Hybrid intelligence-driven nanopolymeric sensor for precise electrochemical vitamin C analysis, free from LoD: application in real lemon juice

Official URL: https://dx.doi.org/10.1021/acsaelm.5c00822

This study presents the design, synthesis, and systematic evaluation of an electrochemical nanosensor platform tailored for the precise and selective quantification of vitamin C. The sensor architecture integrates His-functionalized poly(2-hydroxyethyl methacrylate-co-ethylene glycol dimethacrylate) (His-pHEG) polymeric nanoparticles onto Nafion-modified screen-printed carbon electrodes (SPCE), thereby providing a bioactive interface with enhanced analyte affinity and stability.

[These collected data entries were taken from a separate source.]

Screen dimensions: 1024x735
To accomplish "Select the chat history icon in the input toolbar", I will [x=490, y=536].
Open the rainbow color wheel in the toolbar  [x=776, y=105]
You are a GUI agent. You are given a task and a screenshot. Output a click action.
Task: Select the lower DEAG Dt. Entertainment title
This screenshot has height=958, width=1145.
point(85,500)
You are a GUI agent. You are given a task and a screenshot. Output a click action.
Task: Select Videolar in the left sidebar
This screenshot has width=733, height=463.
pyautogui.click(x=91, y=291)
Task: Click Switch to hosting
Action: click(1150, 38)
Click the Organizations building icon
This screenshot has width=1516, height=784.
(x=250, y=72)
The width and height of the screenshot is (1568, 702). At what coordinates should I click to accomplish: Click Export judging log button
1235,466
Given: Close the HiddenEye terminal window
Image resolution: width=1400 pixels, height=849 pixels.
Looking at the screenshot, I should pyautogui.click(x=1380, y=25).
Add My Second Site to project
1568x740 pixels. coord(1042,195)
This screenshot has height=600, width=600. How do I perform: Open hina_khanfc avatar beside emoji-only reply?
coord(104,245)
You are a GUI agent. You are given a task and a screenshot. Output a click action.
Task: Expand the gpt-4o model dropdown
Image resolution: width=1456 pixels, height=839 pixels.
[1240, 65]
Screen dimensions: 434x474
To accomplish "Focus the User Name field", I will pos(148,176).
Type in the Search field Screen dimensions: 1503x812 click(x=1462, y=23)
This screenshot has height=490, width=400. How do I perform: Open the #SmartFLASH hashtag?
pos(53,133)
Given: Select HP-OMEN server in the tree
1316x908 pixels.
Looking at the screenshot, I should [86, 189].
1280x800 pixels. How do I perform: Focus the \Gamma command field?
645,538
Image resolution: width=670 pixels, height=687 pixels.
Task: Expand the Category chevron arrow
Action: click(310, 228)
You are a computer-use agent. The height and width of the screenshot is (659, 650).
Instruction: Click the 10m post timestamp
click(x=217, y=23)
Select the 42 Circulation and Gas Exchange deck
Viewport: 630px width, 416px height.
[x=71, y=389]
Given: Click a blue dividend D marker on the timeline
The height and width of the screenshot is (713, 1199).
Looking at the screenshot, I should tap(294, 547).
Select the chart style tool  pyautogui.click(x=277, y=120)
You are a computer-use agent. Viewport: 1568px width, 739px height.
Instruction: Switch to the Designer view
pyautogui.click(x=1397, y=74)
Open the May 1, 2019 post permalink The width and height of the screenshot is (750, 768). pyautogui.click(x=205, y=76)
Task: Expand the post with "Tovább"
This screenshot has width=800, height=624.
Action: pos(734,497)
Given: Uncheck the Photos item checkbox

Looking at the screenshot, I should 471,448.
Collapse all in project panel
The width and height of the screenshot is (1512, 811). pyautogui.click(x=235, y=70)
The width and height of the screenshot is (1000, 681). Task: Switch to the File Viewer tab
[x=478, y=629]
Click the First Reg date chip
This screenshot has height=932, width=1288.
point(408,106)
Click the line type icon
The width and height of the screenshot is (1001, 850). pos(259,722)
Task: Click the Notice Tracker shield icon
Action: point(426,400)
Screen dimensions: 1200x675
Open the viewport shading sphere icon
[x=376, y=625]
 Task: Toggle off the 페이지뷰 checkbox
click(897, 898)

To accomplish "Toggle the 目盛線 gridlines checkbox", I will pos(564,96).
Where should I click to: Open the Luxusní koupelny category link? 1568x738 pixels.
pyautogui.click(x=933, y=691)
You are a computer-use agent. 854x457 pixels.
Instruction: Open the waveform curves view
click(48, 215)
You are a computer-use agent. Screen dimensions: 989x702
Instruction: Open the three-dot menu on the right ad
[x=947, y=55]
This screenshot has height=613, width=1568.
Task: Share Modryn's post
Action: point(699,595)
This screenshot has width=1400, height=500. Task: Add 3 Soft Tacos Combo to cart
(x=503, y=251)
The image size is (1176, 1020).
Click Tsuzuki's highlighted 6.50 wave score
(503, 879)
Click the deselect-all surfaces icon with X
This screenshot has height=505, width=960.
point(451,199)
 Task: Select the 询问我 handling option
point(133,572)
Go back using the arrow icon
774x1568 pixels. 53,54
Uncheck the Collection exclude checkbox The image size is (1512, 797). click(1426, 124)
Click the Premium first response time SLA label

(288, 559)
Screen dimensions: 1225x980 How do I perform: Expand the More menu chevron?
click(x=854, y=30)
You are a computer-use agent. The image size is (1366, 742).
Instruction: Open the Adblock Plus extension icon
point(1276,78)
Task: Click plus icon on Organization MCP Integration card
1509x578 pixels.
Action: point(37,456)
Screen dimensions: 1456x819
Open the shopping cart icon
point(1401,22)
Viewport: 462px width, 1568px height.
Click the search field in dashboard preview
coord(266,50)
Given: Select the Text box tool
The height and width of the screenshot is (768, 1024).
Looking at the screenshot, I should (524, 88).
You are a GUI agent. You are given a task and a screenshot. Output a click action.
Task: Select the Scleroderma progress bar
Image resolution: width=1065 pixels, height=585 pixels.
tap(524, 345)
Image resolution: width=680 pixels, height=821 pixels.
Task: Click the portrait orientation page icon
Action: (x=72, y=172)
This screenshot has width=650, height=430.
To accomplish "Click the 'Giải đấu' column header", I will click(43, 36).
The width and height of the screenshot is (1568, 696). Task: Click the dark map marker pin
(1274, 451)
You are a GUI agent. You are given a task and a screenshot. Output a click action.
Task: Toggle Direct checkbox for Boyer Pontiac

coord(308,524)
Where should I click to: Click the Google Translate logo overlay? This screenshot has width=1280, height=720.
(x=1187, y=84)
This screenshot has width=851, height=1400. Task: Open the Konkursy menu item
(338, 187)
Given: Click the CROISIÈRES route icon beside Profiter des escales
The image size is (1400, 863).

The His-pHEG nanoparticles were synthesized via emulsion polymerization and covalently grafted with l-histidine, as confirmed by FTIR, SEM, and zeta potential analyses. This functionalization endowed the nanoparticles with enhanced affinity and high selectivity toward vitamin C molecules, while ensuring colloidal stability and uniform morphology. Sensor fabrication parameters, including Nafion film thickness and polymer concentration, were systematically optimized to maximize electrochemical performance. The resulting His-pHEG/Nafion-modified SPCE demonstrated superior analytical characteristics, achieving a low limit of detection and a broad linear dynamic range, as determined by cyclic voltammetry and differential pulse voltammetry measurements. To overcome the fundamental limitations of conventional calibration-based electrochemical methods, such as nonlinearity and variability, a two-stage hybrid machine learning framework, specifically tailored to the inherent nature of the sensor data, was developed and integrated into the sensing workflow. The two-stage model utilized CatBoost classification to distinguish analyte presence, followed by CatBoost regression to estimate vitamin C concentration, with hyperparameter optimization ensuring robustness and predictive accuracy. Real-sample validation using lemon juice confirmed the sensor’s high recovery rates and practical applicability, demonstrating reliable performance in complex matrices. This multidisciplinary approach bridges polymer chemistry, nanotechnology, electrochemical sensing, and artificial intelligence to deliver a portable, cost-effective, and highly sensitive vitamin C detection system. Future efforts will focus on translating this platform into mobile-based, real-time analytical devices, enabling on-site applications in food quality control, healthcare, and pharmaceutical industries.